Since all human cells harbor HERV-K genomes and potentially express HERV-K proteins, HERV-K or some of its components might be coexpressed with HIV-1 in the same cell. In this regard, it is notable that a number of studies showed a correlation between increased expression of HERV-K and HIV-1 infection. Several groups have detected antibody responses to HERV-K in a majority of HIV-1-positive patients but not in uninfected donors (41, 54). Similarly, T cell responses to HERV-K were observed in HIV-1-infected patients but not in healthy donors (19, 49, 51). Furthermore, upregulation of HERV-K RNA was detected (14–17, 19, 40) in plasma samples of HIV-1-infected individuals, in HIV-1-infected T cells (17, 38), and in HIV-1 Tat-transfected T cells (23). In addition to RNA, HERV-K Gag proteins were also observed to increase upon HIV-1 infection (15, 17) and HIV-1 Tat transfection (23). These reports collectively suggest that HIV-1 infection enhances the HERV-K expression in T cells. Thus, it is possible that HERV-K Gag induced by HIV-1 infection coexists with HIV-1 Gag in the same host cells. However, the impact of such coexpression on HIV-1 replication is unknown.
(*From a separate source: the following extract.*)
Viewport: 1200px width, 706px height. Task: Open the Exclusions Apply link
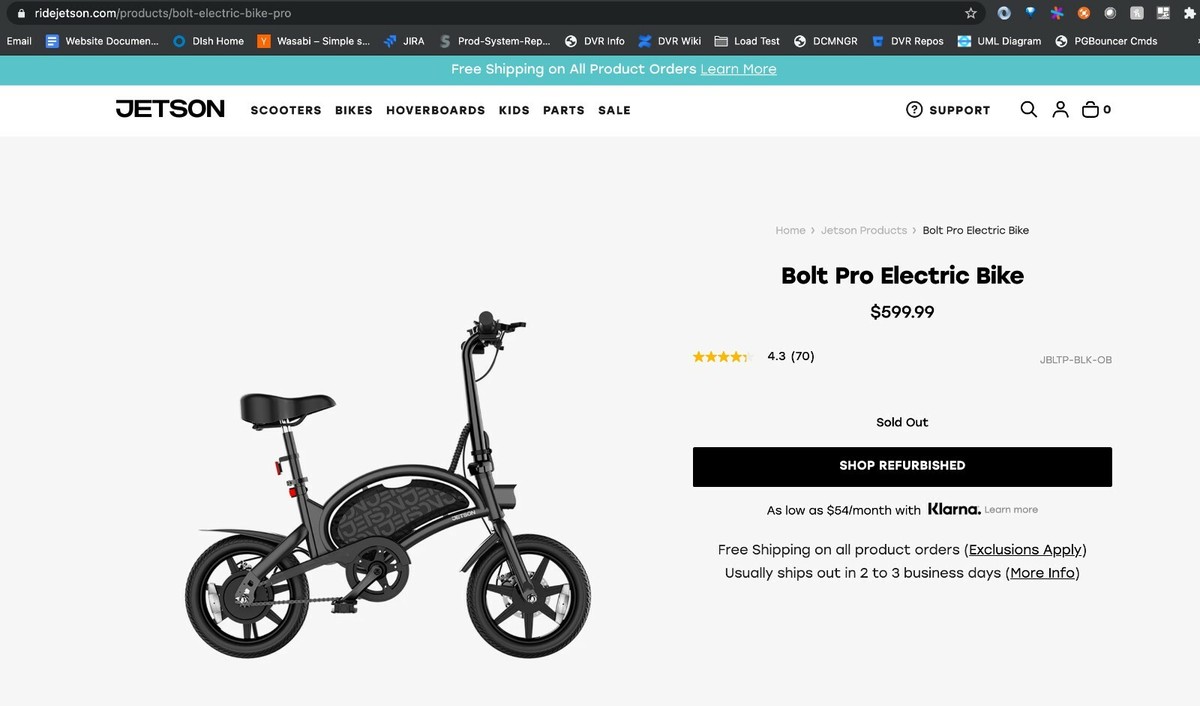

Coinfection and coexistence of two different lentiviruses in the same host have been observed naturally (2, 24, 31). In phylogenetic analysis, some of the primate lentiviruses were found to be recombinants of two distinct parental viruses, which must have arisen from coinfection of these two viruses in a single cell (3, 47). In cells coinfected with two such distinct parental viruses, two different Gag proteins would be expressed in the same cells, which raises a possibility that different but related Gag proteins coassemble into the same virions. Indeed, in cells coexpressing both HIV-1 and HIV-2, HIV-1 and HIV-2 Gag proteins colocalized at the PM and coassembled into the same virions (10). Gag proteins of more distantly related retroviruses also coassemble when modified by addition of a heterologous membrane binding motif (7) or exchange of CA (1, 36). However, coassembly between native Gag proteins of retroviruses of different genera, such as HIV-1 and HERV-K, has not been observed. Because diverse retroviruses rely on similar host factors, such as phosphatidylinositol (4,5)-bisphosphate [PI(4,5)P2] and ESCRT proteins, consequences that arise from coexpression of HIV-1 and HERV-K Gag proteins in the same cell might rather be competition for cellular cofactors and inhibition of assembly of one virus.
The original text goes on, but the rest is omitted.